The five Indigenous youth were taken in two seperate police vans to the Victoria Police Headquarters at 1:30 a.m. Although repeated attempts were made on scene to give a letter to the arrested individuals from their counsel, police refused to identify the arresting officer or take any letters.
In a statement released this morning, the Victoria Police Department said their investigation into the mischief charges is ongoing. They claimed the 100-person crowd caused the delay in removing the arrested demonstrators from the building and prevented them from addressing other emergency calls.
Minister Scott Fraser said on Thursday morning that his hope in the meeting last night was to “de-escalate” while the Wet’suwet’en hereditary chiefs continue to discuss the proposed deal they’ve negotiated.
On Wednesday morning, the Indigenous youth sent a written request to the minister to request a meeting. Although Green party MLAs Sonia Furstenau and Adam Olsen met with the group earlier in the month, no other members have met with them at the legislature. Most recently, NDP Melanie Marc met with the Indigenous youth after they occupied her constituency office in Vancouver.

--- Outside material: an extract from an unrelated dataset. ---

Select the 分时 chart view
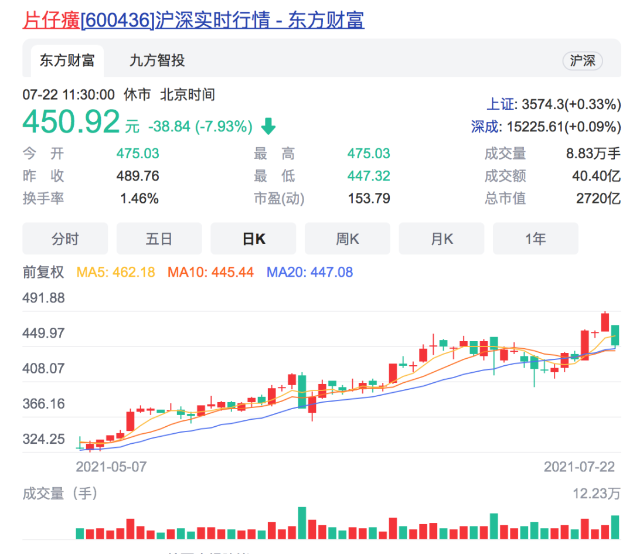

Olsen was also present in the meeting with Fraser, as a witness. It was their understanding that the youth would leave following the meeting.
“The youth were articulate and eloquent in sharing their lived experience as Indigenous people,” Olsen said in a statement on Thursday morning. “I am disappointed that the Indigenous youth representatives chose to disregard their commitment that allowed this dialogue to take place.”
The five youth that were arrested have been released, on the condition that they do not return to the legislature grounds. As of 10 a.m. on Thursday morning, the Indigenous youth began to pack up their occupation of the legislature steps.